### WHAT IS BEING ASKED
Print the line containing "You are a computer-use agent." and all lines after it, unchanged, through the end of the data. Leave the pictures out.

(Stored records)
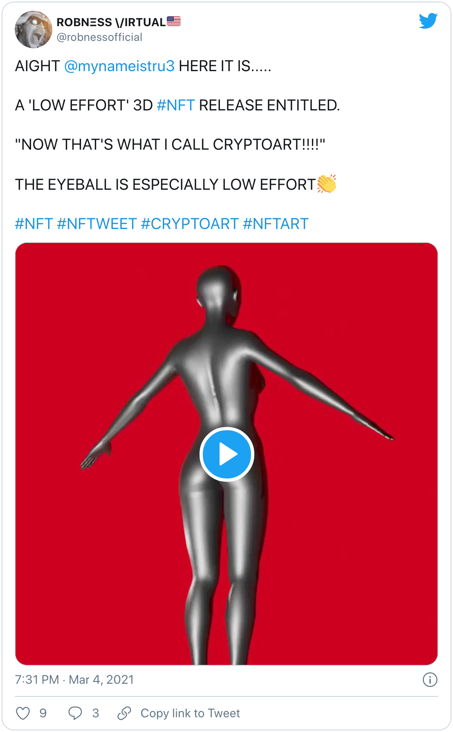The image size is (453, 732).
Task: Open the tweet info circle icon
Action: click(x=430, y=680)
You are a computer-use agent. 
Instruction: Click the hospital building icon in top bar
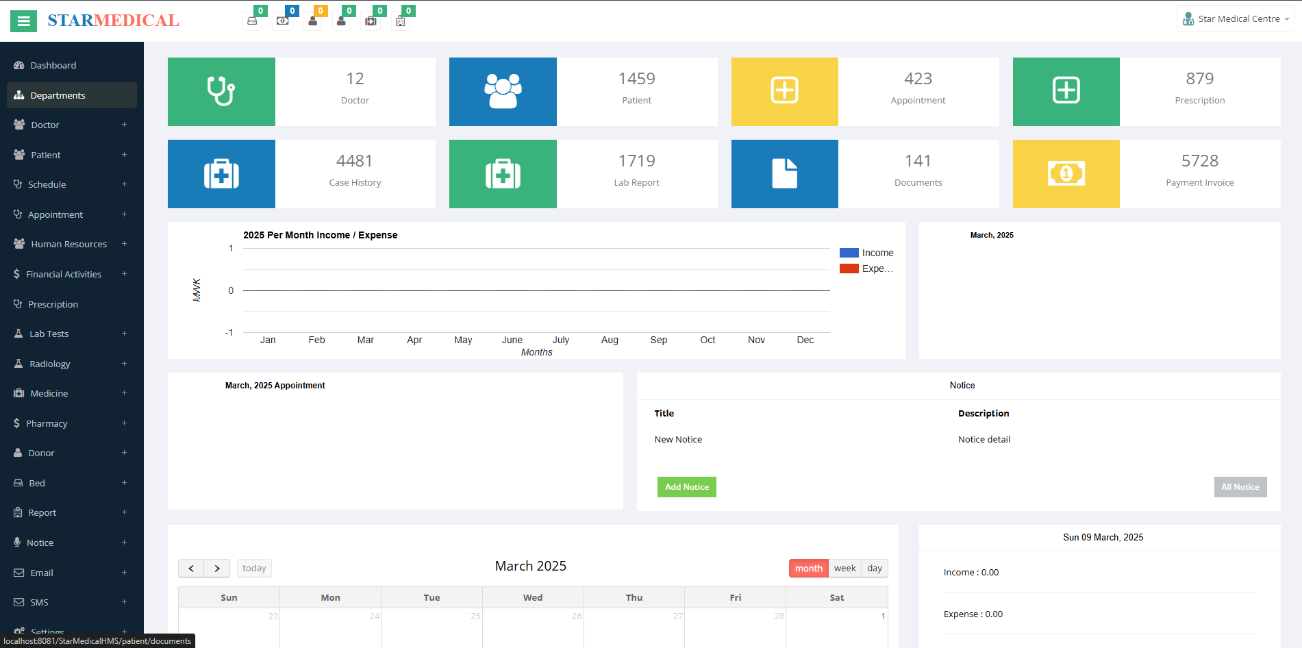click(x=400, y=21)
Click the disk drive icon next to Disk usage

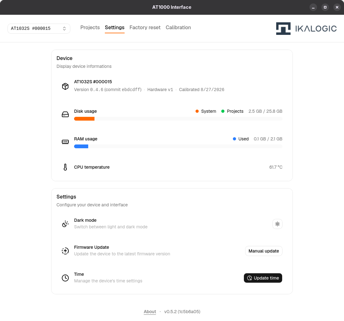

### EXPECTED ANSWER
You are a computer-use agent. 
Instruction: Click the hospital building icon in top bar
click(x=400, y=21)
Click the disk drive icon next to Disk usage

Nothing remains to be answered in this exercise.